There are two different accepted methods of conducting research in social sciences. These are quantitative and qualitative research studies. Both methods can be used to test hypotheses by carrying out investigations with groups of participants, but they achieve that in different ways. Quantitative research relies solely on numbers. For instance, the researcher may give out surveys to a large number of participants and then analyze the data from their answers by looking for patterns and correlations among different variables. In these studies, numerical data are analyzed using various statistical methods, and the researcher may not have to ever talk to any participants face-to-face.
When conducting qualitative research, the researcher often relies on a smaller group of participants, often conducts individual interviews with them and is interested in hearing their perspectives. The goal of a qualitative study isn't to find wide generalizations but to identify and analyze specific examples of a certain phenomenon and consider its possible implications. Qualitative methods often include in-depth interviews, group discussions and general participant observations by the researcher.
Why an Introduction is Important
An introduction is a crucial part of your study because it gives your readers a road map of what they can expect in reading your paper. It doesn't need to be long or elaborate, but it has to include the following elements.
State the Problem
Introduce the reader to the issue that your study addresses. Provide a concise overview of the problem and mention briefly how previous studies (if any) attempted to solve it. Don't go into details here. You'll have a chance to write a more in-depth literature review later.
Describe the Methods
Give the reader a brief overview (a couple of sentences will suffice) of the methodology you employed in your study. This is where you make it clear that your study relies on qualitative research methods. Again, don't go into as much detail as you will later in the methodology section.
State the Conclusion
That’s right. State the conclusion right in the introduction.

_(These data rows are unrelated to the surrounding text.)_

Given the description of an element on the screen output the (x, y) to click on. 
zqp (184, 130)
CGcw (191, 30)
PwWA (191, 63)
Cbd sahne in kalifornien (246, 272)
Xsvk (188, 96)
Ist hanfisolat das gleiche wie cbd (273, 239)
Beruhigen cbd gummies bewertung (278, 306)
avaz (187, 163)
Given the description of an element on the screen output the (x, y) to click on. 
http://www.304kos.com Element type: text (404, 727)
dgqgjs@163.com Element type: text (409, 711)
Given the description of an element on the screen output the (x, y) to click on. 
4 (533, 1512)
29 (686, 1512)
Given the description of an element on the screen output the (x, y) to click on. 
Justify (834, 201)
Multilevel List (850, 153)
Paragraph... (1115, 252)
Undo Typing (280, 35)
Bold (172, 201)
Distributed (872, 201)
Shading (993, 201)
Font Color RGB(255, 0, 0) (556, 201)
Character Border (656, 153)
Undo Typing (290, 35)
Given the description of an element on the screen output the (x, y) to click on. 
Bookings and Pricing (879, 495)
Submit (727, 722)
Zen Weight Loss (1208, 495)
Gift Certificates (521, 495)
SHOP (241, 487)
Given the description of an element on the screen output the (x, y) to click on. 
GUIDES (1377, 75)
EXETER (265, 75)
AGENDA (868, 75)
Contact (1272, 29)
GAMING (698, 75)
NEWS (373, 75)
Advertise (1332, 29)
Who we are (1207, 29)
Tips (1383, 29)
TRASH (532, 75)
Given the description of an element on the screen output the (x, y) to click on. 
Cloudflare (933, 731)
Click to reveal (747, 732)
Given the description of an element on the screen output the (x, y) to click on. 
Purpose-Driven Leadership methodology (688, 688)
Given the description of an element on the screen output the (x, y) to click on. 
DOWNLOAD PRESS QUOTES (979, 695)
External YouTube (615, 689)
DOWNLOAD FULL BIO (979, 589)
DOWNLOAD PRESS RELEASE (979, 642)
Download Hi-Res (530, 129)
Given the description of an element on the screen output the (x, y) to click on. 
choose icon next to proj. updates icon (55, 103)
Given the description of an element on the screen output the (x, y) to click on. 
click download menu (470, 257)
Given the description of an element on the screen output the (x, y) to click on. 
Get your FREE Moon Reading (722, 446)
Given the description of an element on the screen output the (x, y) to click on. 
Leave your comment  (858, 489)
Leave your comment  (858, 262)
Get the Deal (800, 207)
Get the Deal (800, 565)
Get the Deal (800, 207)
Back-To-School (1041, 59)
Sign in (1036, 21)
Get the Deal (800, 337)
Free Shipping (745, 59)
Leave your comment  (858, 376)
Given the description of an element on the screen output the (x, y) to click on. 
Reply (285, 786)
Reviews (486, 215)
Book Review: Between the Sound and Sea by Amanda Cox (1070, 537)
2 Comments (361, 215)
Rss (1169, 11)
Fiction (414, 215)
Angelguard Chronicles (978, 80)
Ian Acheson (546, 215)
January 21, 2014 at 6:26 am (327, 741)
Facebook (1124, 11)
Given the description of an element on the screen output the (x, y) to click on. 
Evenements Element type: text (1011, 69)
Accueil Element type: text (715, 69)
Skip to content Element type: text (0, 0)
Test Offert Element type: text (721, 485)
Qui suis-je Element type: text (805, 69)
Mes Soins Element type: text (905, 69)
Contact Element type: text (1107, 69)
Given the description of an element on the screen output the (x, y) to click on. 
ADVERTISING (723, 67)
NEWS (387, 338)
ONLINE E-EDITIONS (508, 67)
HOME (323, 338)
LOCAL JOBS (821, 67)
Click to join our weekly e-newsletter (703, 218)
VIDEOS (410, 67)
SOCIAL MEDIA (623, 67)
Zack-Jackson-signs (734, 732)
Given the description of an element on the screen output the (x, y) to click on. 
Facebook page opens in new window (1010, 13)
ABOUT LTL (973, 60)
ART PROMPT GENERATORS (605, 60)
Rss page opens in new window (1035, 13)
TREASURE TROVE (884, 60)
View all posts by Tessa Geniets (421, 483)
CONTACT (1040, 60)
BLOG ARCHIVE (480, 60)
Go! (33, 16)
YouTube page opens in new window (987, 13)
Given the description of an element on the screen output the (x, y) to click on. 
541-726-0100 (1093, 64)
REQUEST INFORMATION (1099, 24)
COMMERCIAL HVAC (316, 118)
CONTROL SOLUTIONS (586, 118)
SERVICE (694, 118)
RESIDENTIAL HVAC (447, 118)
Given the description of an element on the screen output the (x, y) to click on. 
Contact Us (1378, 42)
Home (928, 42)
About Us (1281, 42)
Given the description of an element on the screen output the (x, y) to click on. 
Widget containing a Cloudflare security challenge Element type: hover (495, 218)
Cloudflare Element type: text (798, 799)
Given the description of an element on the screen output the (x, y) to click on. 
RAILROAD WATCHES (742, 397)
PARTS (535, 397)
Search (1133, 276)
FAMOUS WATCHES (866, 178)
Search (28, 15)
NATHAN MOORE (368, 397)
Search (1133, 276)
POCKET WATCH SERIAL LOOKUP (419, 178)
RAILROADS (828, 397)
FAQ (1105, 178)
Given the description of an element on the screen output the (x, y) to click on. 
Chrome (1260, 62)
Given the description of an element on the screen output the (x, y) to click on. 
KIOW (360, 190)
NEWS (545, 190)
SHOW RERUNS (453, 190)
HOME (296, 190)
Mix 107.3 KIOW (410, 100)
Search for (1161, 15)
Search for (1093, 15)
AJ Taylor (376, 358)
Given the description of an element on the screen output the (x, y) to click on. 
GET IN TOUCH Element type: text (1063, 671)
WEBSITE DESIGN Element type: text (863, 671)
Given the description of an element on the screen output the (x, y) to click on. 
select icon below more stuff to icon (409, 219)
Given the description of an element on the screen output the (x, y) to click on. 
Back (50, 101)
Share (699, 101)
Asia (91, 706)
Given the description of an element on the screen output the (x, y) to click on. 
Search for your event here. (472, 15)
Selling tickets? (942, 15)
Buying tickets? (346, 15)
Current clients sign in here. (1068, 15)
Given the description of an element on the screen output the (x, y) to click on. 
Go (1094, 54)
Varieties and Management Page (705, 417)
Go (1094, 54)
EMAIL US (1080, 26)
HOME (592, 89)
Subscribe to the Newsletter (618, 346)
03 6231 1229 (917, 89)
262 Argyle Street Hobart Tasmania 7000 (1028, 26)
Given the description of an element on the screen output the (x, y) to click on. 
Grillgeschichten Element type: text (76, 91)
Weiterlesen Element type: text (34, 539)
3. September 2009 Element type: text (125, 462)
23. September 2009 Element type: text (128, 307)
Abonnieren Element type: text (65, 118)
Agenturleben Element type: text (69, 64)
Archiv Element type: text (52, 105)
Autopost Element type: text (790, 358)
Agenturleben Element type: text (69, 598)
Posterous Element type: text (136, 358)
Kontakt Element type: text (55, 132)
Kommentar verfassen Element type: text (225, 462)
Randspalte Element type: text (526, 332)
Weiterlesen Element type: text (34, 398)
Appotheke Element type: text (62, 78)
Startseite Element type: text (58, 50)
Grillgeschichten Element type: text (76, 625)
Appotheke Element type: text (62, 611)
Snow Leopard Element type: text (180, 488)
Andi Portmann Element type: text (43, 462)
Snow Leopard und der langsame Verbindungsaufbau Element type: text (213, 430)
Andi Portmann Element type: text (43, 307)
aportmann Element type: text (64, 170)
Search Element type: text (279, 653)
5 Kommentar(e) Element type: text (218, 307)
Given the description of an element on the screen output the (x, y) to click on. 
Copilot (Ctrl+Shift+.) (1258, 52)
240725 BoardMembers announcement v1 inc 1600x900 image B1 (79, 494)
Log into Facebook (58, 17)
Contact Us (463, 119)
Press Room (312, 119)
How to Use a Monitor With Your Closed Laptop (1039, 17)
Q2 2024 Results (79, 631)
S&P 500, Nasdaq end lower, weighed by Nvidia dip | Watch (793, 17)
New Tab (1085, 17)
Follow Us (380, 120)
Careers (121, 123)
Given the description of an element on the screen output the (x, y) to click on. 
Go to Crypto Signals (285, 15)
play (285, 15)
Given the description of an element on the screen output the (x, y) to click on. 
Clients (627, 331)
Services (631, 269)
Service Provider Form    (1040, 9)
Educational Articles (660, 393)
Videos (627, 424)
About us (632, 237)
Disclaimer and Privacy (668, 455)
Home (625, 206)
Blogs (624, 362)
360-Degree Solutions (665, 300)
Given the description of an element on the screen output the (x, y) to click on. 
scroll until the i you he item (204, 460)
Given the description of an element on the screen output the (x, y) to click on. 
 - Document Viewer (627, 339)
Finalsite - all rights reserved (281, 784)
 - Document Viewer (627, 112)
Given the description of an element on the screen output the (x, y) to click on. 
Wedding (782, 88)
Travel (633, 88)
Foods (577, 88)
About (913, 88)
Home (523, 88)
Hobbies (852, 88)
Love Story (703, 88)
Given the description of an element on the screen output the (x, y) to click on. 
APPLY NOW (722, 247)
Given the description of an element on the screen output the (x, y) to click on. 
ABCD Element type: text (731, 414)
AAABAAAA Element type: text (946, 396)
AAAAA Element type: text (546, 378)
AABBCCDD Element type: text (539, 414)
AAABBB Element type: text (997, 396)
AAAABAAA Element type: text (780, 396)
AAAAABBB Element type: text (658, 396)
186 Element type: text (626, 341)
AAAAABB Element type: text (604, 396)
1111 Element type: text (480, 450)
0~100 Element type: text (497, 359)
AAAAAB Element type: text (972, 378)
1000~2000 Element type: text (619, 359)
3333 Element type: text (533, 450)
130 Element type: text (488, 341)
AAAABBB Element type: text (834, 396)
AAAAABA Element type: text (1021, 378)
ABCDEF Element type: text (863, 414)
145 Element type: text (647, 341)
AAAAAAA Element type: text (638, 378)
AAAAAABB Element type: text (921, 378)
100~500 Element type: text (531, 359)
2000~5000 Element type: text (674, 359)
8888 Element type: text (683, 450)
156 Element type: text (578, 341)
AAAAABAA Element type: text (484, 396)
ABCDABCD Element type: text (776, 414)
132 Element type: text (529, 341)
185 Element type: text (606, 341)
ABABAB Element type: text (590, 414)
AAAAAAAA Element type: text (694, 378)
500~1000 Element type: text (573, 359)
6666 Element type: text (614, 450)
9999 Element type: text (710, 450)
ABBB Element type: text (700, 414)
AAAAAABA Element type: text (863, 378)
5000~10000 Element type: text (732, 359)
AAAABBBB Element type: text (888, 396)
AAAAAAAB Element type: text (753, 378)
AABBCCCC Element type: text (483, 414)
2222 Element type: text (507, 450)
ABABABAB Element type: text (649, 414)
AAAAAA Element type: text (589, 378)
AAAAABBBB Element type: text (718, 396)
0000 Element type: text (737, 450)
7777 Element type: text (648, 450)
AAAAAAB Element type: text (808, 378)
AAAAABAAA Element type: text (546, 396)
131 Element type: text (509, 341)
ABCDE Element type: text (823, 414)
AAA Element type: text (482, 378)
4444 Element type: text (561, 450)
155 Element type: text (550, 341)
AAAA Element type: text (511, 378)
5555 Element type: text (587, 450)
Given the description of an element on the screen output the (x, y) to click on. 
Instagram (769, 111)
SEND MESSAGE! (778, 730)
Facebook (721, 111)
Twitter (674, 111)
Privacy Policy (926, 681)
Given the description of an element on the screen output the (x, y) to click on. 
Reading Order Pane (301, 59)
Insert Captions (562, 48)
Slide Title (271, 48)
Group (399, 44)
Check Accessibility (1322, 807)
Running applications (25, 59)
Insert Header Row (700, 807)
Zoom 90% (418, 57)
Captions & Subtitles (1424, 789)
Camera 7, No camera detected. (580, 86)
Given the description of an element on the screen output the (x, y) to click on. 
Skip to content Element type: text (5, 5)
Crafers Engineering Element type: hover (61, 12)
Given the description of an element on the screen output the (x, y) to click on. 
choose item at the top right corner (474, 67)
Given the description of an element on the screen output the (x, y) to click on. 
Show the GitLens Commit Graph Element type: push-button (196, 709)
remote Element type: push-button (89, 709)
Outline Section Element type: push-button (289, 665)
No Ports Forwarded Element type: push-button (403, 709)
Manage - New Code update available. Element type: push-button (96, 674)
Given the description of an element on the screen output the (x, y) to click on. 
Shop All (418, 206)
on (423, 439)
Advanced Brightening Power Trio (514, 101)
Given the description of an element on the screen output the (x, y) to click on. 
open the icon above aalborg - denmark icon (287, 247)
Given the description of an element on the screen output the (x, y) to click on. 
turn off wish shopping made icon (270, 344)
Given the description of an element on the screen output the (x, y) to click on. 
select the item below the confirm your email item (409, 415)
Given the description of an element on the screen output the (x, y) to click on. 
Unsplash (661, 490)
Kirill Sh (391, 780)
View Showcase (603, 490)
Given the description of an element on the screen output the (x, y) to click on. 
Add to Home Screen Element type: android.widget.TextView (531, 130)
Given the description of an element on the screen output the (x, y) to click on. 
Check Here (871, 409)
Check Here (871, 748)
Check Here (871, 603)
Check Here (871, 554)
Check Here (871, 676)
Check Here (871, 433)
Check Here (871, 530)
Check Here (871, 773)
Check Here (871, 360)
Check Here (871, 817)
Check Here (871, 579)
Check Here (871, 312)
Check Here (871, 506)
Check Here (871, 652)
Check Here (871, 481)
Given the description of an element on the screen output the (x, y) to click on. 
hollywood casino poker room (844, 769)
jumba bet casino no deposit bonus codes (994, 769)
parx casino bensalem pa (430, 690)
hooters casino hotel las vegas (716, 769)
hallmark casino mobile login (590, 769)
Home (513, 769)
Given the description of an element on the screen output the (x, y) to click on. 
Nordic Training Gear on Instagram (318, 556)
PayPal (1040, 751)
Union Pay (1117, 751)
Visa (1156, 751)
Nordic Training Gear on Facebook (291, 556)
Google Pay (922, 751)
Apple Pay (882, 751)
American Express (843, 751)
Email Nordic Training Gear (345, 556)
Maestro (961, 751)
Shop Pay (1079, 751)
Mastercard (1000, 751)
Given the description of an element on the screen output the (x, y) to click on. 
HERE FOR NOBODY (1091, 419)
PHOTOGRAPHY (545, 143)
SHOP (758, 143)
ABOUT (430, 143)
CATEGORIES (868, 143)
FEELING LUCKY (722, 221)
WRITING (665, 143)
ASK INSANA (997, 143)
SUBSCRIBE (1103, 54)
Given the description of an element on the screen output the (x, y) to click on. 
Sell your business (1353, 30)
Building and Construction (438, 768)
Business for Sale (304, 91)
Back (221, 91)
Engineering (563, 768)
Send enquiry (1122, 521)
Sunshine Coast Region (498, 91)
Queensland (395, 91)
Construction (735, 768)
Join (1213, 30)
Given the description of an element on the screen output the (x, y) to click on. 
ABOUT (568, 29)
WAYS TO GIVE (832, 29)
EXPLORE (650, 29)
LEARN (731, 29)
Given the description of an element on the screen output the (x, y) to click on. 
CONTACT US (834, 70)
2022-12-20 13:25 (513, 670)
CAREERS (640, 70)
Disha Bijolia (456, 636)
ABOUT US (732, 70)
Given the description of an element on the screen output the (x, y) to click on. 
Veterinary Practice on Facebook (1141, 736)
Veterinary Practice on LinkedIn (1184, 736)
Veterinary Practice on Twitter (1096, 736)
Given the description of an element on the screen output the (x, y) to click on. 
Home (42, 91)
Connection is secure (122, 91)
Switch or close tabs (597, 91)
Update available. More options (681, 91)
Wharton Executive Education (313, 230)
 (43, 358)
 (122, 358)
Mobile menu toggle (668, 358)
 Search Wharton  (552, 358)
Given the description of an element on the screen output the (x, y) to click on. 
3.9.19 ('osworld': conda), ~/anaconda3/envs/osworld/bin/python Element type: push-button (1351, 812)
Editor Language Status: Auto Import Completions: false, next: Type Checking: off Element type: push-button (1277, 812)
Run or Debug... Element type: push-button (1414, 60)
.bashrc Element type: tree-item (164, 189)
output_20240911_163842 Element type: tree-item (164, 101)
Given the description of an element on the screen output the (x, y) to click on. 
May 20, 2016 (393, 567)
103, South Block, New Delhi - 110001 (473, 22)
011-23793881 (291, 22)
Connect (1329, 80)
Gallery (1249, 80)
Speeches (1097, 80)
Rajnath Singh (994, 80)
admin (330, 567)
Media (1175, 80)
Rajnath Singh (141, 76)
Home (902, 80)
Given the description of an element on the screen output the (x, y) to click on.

It can be tempting to keep this part a secret until the reader gets to the end (why give everything away, you may be thinking?), but remember, you’re not writing a work of fiction. Your reader doesn't want to be surprised. They want an overview of what to expect in the conclusion and how you got there.
Address the Bigger Picture
Explain why this study is important in the bigger scheme of things. Think beyond the particular problem that your study addresses. What bigger questions will it help solve?